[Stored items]

+-------+

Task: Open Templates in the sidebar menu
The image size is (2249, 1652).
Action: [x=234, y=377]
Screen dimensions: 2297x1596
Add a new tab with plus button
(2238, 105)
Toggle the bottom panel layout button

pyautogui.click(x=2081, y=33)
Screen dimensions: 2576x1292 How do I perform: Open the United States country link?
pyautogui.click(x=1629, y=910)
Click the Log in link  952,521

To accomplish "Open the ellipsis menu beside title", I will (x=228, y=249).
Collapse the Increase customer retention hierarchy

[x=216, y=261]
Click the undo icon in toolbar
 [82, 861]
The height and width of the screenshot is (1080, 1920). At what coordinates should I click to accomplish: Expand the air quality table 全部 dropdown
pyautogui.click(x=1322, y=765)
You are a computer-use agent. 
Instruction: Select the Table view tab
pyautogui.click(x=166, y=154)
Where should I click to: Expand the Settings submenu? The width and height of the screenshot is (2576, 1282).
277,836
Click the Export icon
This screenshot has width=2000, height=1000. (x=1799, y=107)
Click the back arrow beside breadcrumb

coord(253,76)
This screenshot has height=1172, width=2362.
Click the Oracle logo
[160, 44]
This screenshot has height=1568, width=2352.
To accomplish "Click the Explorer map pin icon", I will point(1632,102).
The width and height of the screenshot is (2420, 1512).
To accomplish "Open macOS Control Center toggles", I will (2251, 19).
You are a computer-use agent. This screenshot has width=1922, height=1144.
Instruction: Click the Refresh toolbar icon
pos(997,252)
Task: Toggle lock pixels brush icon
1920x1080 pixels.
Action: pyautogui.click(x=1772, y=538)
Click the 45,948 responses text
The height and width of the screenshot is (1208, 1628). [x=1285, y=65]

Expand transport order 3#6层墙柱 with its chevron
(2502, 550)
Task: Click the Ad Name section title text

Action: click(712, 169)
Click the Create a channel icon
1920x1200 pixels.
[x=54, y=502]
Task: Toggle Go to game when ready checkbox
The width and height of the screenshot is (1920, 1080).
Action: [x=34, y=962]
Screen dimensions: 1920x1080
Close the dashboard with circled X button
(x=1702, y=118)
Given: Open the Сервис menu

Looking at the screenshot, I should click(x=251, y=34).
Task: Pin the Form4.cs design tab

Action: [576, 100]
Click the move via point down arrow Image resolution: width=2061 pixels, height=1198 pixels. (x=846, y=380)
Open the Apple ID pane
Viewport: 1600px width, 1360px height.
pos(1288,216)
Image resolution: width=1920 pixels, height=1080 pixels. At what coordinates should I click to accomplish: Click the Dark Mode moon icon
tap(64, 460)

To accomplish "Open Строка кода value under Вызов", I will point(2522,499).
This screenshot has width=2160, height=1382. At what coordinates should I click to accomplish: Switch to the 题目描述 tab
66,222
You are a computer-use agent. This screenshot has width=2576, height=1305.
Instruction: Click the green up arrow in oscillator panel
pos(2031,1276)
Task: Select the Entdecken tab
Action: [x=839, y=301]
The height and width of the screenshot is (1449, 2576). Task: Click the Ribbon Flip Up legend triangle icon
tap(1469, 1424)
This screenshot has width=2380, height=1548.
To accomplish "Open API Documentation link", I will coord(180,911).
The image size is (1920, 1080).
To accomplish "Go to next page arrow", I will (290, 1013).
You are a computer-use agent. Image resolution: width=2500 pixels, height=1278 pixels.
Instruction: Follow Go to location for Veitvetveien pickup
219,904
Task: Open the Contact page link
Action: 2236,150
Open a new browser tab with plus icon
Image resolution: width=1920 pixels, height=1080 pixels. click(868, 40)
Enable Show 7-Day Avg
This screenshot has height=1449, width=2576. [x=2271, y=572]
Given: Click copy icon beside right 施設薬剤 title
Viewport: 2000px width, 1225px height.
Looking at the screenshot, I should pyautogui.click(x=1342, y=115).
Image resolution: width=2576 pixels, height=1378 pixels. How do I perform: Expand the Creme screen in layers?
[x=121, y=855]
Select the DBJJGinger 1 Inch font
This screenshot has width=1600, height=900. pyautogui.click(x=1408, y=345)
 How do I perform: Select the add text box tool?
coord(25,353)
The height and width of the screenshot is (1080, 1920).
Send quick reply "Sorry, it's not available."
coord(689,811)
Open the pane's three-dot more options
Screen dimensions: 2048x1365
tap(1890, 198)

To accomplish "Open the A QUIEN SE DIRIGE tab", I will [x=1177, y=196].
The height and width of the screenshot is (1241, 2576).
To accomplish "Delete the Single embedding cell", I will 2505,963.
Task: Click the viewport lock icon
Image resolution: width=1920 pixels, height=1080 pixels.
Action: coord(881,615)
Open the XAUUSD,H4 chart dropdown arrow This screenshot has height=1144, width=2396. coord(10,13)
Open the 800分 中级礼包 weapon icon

+-------+

*About this task*. Wherever "agent" occurs in the records above, copy the line it sits in.

*Result for this task*.
You are a computer-use agent. 
You are a computer-use agent. This screenshot has width=1922, height=1144.
You are a computer-use agent. This screenshot has width=2576, height=1305.
You are a computer-use agent. Image resolution: width=2500 pixels, height=1278 pixels.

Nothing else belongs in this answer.